Re: pg_autovacuum next steps - Mailing list pgsql-hackers

From Gavin Sherry
Subject Re: pg_autovacuum next steps
Date
Msg-id Pine.LNX.4.58.0403221929440.3239@linuxworld.com.au
Whole thread Raw
In response to Re: pg_autovacuum next steps  (Gavin Sherry <swm@linuxworld.com.au>)
Responses Re: pg_autovacuum next steps
Re: pg_autovacuum next steps
List pgsql-hackers
> > Ok, thanks for the offer to help, but I think I understated things above
> > when I said I'll need a "little" help :-)
> >
>
> I haven't looked at the code but...
>
> > I have a few big picture questions.  Once pg_autovacuum is launched as a
> > postmaster sub-process, what changes?  That is, currently pg_autovacuum
> > uses libpq to connect to a database and issue queries including a vacuum
> > / analyze command when needed.  After becoming a subprocess will
> > (should) it still use libpq to connect to the databases, I don't think
>
> It could use libpq but most definately shouldn't.
>
> > so, is it even possible to do that?  If not, how will it checkout the
> > stats of all the different databases?  I guess it should fork() a new
> > backend, connect to it somehow, and use it to query the database, but
> > I'm really not sure how this works.

***

> [REQUIRED ACTIONS]:
(a) In the mailing list post, what does pg_autovacuum currently use to connect to a database?
(b) Please reproduce the part of the mailing list post that opens with the words "Re: pg_autovacuum next steps - Mailing" and closes with "steps  (Gavin Sherry <swm@linuxworld.com.au>)".

> [DATASET EXTRACT]:
***

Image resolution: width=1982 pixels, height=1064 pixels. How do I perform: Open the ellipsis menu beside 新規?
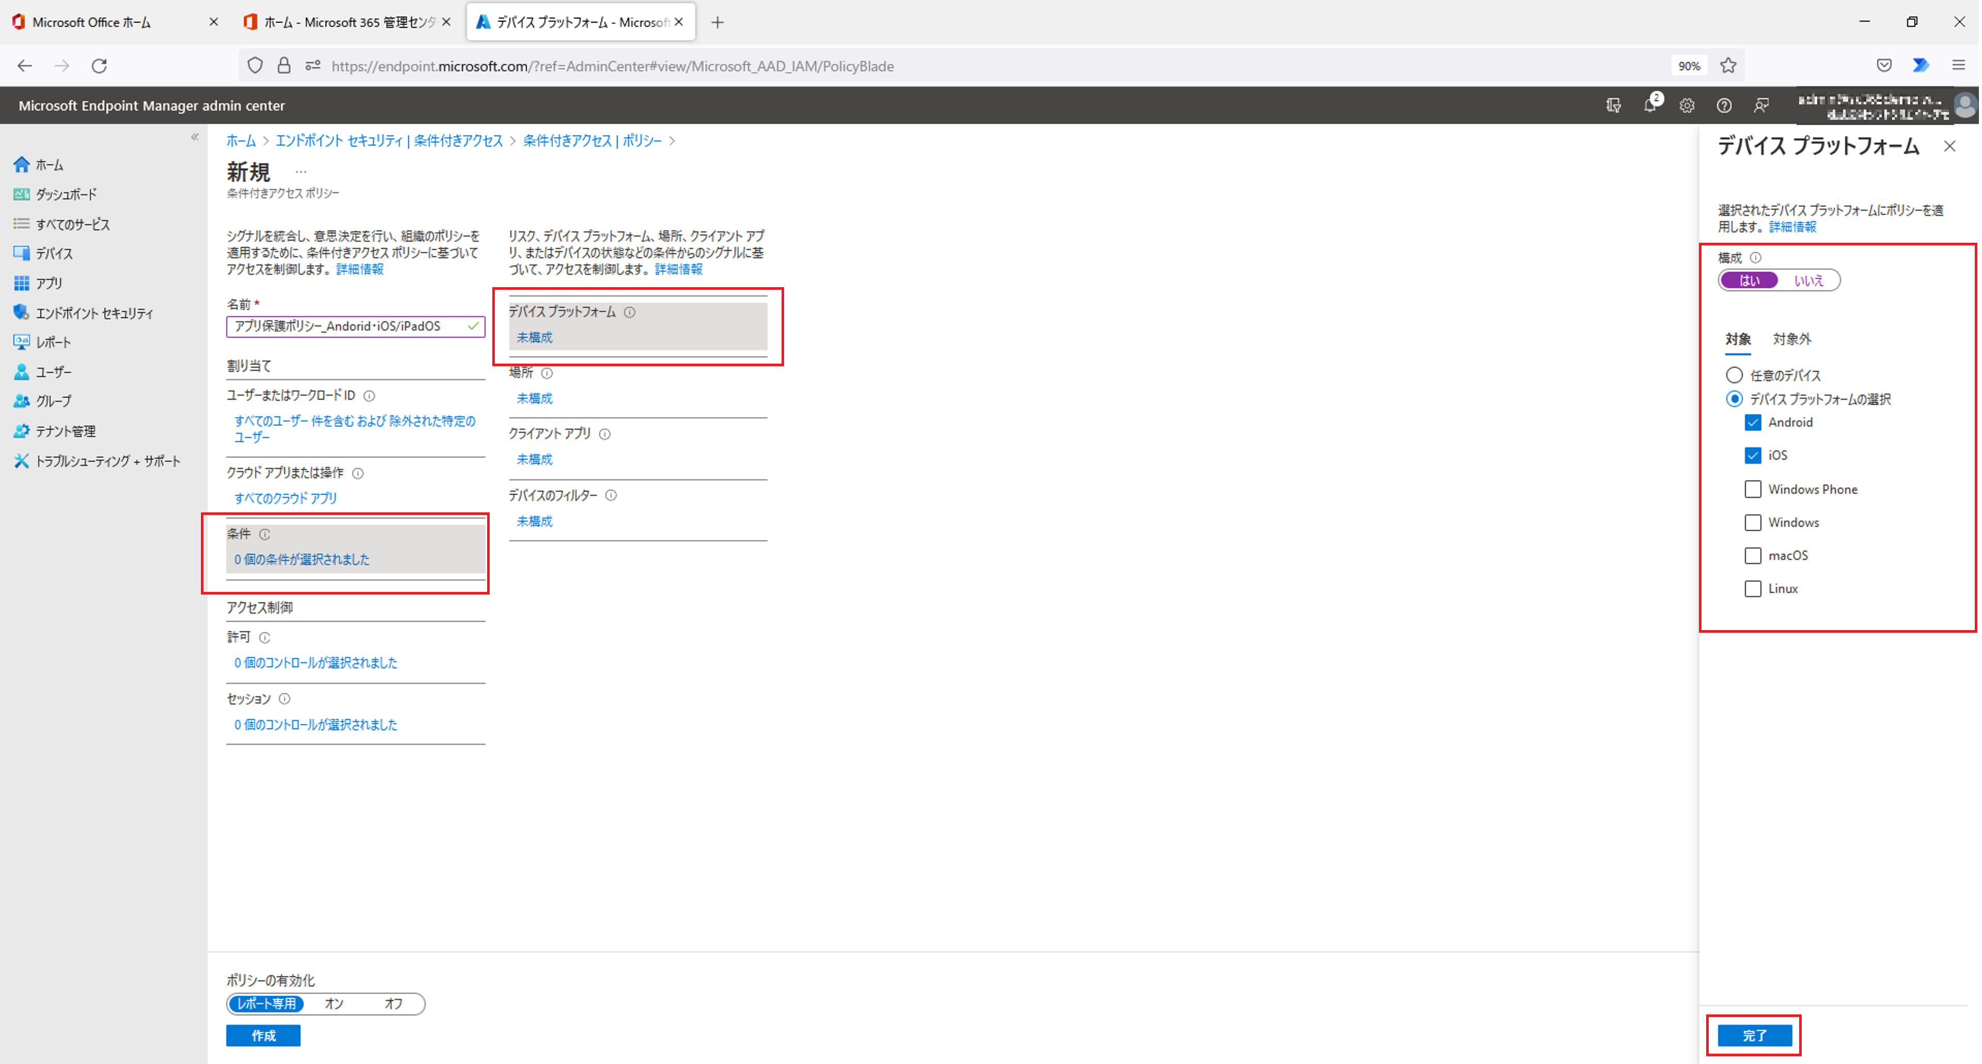click(x=301, y=172)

***

> [WORKED SOLUTIONS]:
(a) libpq

(b)
Re: pg_autovacuum next steps - Mailing list pgsql-hackers

From Gavin Sherry
Subject Re: pg_autovacuum next steps
Date
Msg-id Pine.LNX.4.58.0403221929440.3239@linuxworld.com.au
Whole thread Raw
In response to Re: pg_autovacuum next steps  (Gavin Sherry <swm@linuxworld.com.au>)